**Items**

○ ○ ○

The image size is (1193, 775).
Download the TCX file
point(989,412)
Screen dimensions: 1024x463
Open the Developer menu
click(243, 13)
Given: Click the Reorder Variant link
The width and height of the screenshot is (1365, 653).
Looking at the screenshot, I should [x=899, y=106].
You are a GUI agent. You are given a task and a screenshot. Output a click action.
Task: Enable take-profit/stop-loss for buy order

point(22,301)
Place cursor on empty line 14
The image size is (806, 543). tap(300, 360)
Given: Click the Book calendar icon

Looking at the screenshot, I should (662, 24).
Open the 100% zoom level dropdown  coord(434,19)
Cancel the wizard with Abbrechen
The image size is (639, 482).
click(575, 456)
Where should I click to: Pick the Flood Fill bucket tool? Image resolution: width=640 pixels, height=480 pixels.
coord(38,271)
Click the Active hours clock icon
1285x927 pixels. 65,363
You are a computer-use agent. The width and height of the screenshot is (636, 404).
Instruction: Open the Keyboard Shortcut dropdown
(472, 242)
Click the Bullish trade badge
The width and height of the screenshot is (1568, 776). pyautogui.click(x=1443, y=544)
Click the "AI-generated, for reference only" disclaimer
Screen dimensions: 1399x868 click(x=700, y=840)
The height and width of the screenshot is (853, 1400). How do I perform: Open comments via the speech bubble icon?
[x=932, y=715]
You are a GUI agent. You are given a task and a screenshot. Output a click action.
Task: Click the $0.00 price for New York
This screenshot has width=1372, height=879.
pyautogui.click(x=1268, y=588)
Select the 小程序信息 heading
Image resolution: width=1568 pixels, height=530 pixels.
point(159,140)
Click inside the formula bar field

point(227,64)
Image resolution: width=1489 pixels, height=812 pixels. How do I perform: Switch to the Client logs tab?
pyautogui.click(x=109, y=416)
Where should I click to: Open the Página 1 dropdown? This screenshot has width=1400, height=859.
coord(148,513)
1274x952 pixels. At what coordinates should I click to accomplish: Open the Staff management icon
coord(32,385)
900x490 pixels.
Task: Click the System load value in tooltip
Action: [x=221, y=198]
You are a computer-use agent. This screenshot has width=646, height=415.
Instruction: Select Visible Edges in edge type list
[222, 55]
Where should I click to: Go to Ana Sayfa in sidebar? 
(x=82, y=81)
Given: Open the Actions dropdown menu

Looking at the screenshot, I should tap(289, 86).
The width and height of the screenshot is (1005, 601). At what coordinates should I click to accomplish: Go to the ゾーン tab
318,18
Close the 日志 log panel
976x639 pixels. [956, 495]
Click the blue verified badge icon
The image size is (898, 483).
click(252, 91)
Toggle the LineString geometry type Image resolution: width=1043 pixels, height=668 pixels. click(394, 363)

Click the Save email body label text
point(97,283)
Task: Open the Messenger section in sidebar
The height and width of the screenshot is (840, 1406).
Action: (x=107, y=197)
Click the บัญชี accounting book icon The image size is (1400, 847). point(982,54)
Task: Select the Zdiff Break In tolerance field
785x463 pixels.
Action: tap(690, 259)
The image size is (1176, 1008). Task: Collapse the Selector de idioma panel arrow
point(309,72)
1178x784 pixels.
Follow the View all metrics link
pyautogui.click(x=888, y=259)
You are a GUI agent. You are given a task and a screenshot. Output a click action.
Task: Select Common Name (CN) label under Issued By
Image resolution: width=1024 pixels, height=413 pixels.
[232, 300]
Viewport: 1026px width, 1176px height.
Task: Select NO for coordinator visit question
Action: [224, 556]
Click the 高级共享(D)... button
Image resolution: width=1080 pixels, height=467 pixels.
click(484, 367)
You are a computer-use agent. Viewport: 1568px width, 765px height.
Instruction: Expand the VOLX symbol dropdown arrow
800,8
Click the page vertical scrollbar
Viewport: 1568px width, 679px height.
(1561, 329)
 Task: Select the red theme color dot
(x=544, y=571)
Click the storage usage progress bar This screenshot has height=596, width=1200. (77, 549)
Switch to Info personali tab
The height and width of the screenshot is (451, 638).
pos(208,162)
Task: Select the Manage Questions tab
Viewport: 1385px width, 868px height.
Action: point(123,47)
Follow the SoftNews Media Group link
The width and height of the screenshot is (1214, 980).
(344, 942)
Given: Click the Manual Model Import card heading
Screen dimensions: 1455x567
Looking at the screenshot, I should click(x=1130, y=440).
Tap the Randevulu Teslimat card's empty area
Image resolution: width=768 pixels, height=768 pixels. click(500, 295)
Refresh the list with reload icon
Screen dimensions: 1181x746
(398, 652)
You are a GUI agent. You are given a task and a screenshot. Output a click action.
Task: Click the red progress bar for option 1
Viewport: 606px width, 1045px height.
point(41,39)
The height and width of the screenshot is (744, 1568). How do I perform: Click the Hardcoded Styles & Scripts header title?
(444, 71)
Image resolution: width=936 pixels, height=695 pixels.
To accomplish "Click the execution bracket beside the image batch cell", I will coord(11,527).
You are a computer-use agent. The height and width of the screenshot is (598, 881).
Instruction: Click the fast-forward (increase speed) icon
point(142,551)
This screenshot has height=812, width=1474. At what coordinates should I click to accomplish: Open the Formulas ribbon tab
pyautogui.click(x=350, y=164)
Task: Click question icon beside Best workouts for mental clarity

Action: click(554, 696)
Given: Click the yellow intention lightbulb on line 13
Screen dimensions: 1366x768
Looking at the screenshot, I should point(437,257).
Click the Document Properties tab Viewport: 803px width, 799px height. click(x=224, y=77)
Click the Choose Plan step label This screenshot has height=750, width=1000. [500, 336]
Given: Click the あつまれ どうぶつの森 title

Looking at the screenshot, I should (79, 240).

○ ○ ○

Please give all the records above again with every "dropdown" swapped for "drop-down list" and everything else left unchanged.

**Solution**
The image size is (1193, 775).
Download the TCX file
point(989,412)
Screen dimensions: 1024x463
Open the Developer menu
click(243, 13)
Given: Click the Reorder Variant link
The width and height of the screenshot is (1365, 653).
Looking at the screenshot, I should [x=899, y=106].
You are a GUI agent. You are given a task and a screenshot. Output a click action.
Task: Enable take-profit/stop-loss for buy order

point(22,301)
Place cursor on empty line 14
The image size is (806, 543). tap(300, 360)
Given: Click the Book calendar icon

Looking at the screenshot, I should (662, 24).
Open the 100% zoom level drop-down list  coord(434,19)
Cancel the wizard with Abbrechen
The image size is (639, 482).
click(575, 456)
Where should I click to: Pick the Flood Fill bucket tool? Image resolution: width=640 pixels, height=480 pixels.
coord(38,271)
Click the Active hours clock icon
1285x927 pixels. 65,363
You are a computer-use agent. The width and height of the screenshot is (636, 404).
Instruction: Open the Keyboard Shortcut drop-down list
(472, 242)
Click the Bullish trade badge
The width and height of the screenshot is (1568, 776). pyautogui.click(x=1443, y=544)
Click the "AI-generated, for reference only" disclaimer
Screen dimensions: 1399x868 click(x=700, y=840)
The height and width of the screenshot is (853, 1400). How do I perform: Open comments via the speech bubble icon?
[x=932, y=715]
You are a GUI agent. You are given a task and a screenshot. Output a click action.
Task: Click the $0.00 price for New York
This screenshot has width=1372, height=879.
pyautogui.click(x=1268, y=588)
Select the 小程序信息 heading
Image resolution: width=1568 pixels, height=530 pixels.
point(159,140)
Click inside the formula bar field

point(227,64)
Image resolution: width=1489 pixels, height=812 pixels. How do I perform: Switch to the Client logs tab?
pyautogui.click(x=109, y=416)
Where should I click to: Open the Página 1 drop-down list? This screenshot has width=1400, height=859.
coord(148,513)
1274x952 pixels. At what coordinates should I click to accomplish: Open the Staff management icon
coord(32,385)
900x490 pixels.
Task: Click the System load value in tooltip
Action: [x=221, y=198]
You are a computer-use agent. This screenshot has width=646, height=415.
Instruction: Select Visible Edges in edge type list
[222, 55]
Where should I click to: Go to Ana Sayfa in sidebar? 
(x=82, y=81)
Given: Open the Actions drop-down list menu

Looking at the screenshot, I should tap(289, 86).
The width and height of the screenshot is (1005, 601). At what coordinates should I click to accomplish: Go to the ゾーン tab
318,18
Close the 日志 log panel
976x639 pixels. [956, 495]
Click the blue verified badge icon
The image size is (898, 483).
click(252, 91)
Toggle the LineString geometry type Image resolution: width=1043 pixels, height=668 pixels. click(394, 363)

Click the Save email body label text
point(97,283)
Task: Open the Messenger section in sidebar
The height and width of the screenshot is (840, 1406).
Action: (x=107, y=197)
Click the บัญชี accounting book icon The image size is (1400, 847). point(982,54)
Task: Select the Zdiff Break In tolerance field
785x463 pixels.
Action: tap(690, 259)
The image size is (1176, 1008). Task: Collapse the Selector de idioma panel arrow
point(309,72)
1178x784 pixels.
Follow the View all metrics link
pyautogui.click(x=888, y=259)
You are a GUI agent. You are given a task and a screenshot. Output a click action.
Task: Select Common Name (CN) label under Issued By
Image resolution: width=1024 pixels, height=413 pixels.
[232, 300]
Viewport: 1026px width, 1176px height.
Task: Select NO for coordinator visit question
Action: [224, 556]
Click the 高级共享(D)... button
Image resolution: width=1080 pixels, height=467 pixels.
click(484, 367)
You are a computer-use agent. Viewport: 1568px width, 765px height.
Instruction: Expand the VOLX symbol drop-down list arrow
800,8
Click the page vertical scrollbar
Viewport: 1568px width, 679px height.
(1561, 329)
 Task: Select the red theme color dot
(x=544, y=571)
Click the storage usage progress bar This screenshot has height=596, width=1200. (77, 549)
Switch to Info personali tab
The height and width of the screenshot is (451, 638).
pos(208,162)
Task: Select the Manage Questions tab
Viewport: 1385px width, 868px height.
Action: point(123,47)
Follow the SoftNews Media Group link
The width and height of the screenshot is (1214, 980).
(344, 942)
Given: Click the Manual Model Import card heading
Screen dimensions: 1455x567
Looking at the screenshot, I should click(x=1130, y=440).
Tap the Randevulu Teslimat card's empty area
Image resolution: width=768 pixels, height=768 pixels. click(500, 295)
Refresh the list with reload icon
Screen dimensions: 1181x746
(398, 652)
You are a GUI agent. You are given a task and a screenshot. Output a click action.
Task: Click the red progress bar for option 1
Viewport: 606px width, 1045px height.
point(41,39)
The height and width of the screenshot is (744, 1568). How do I perform: Click the Hardcoded Styles & Scripts header title?
(444, 71)
Image resolution: width=936 pixels, height=695 pixels.
To accomplish "Click the execution bracket beside the image batch cell", I will coord(11,527).
You are a computer-use agent. The height and width of the screenshot is (598, 881).
Instruction: Click the fast-forward (increase speed) icon
point(142,551)
This screenshot has height=812, width=1474. At what coordinates should I click to accomplish: Open the Formulas ribbon tab
pyautogui.click(x=350, y=164)
Task: Click question icon beside Best workouts for mental clarity

Action: click(554, 696)
Given: Click the yellow intention lightbulb on line 13
Screen dimensions: 1366x768
Looking at the screenshot, I should point(437,257).
Click the Document Properties tab Viewport: 803px width, 799px height. click(x=224, y=77)
Click the Choose Plan step label This screenshot has height=750, width=1000. [500, 336]
Given: Click the あつまれ どうぶつの森 title

Looking at the screenshot, I should (79, 240).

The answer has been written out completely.